I think about that difference sometimes: the moment when our calculation ends and his enters. Every plan we build assumes our own strength as the ceiling. What Jesus names here is a room above the ceiling, a place our blueprints never accounted for.
Time to reflect
These questions are worth more than quick answers. Sit with each one until it finds something real.
- What specific situation in your life right now have you mentally labeled “impossible,” and when did you stop bringing it to God because the math felt settled?
- When you imagine this problem resolved, do you picture yourself solving it, or do you picture something you could never have engineered?
- Is your exhaustion coming from the size of the problem, or from carrying it as if you are the only one holding it?
- What would change in your body, your sleep, your next conversation, if you genuinely believed the outcome was not yours to produce?
Prayer Of The Day
Father, I have spent so long trying to solve what I cannot solve. I have measured the gap, counted what I lack, rehearsed the reasons this will never work. I am tired of being the architect of outcomes that are too large for my hands. I confess that I have treated “impossible” as a verdict instead of an invitation. Teach me to set the problem down where your strength begins. I do not need to understand how you work. I need to trust that you do. Open the door I cannot see, in the wall I have been staring at for too long. In Jesus’ name, we pray.
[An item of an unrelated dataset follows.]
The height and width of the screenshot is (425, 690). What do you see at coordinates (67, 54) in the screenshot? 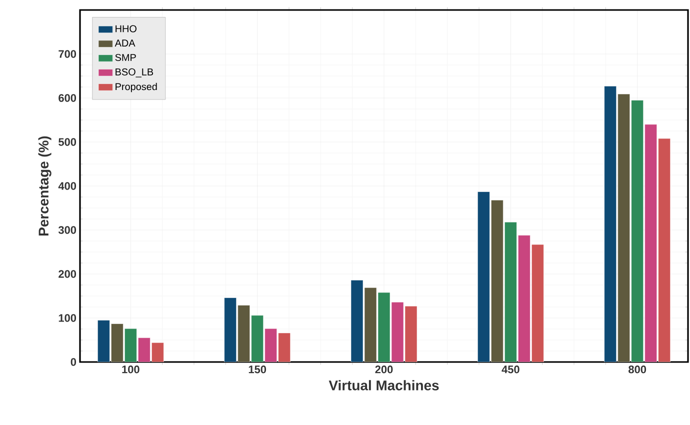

Amen.
Strengthening Faith
The space between calculating and trusting requires movement, not just belief. Here is where to start today.
- Read Jeremiah 32:17 and 27 slowly, twice. Write down the phrase that catches you and keep it visible for the rest of the day.
- Identify one problem you have been solving alone. Say out loud, to yourself or to God, “This one is yours.”
- Find someone today who is visibly carrying something heavy. Do not try to fix it. Ask one honest question about how they are doing, and listen without offering advice.
- Take a walk with no phone. For ten minutes, let your hands be empty and your mind uncrowded. Notice what surfaces when you stop producing solutions.
- Before your next meal, pause and name one thing that exists in your life that you did not engineer. Let the gratitude sit for a full minute.
- Open your calendar for tomorrow and remove or postpone one task that you have been forcing forward out of anxiety rather than necessity.
Today Wisdom
“Possible” is a word that changes owners. In your hands, it bends under weight, cracks along the seams of what you know and what you have. Placed in God’s hands, the word straightens. It holds. The spelling stays the same; the load capacity does not.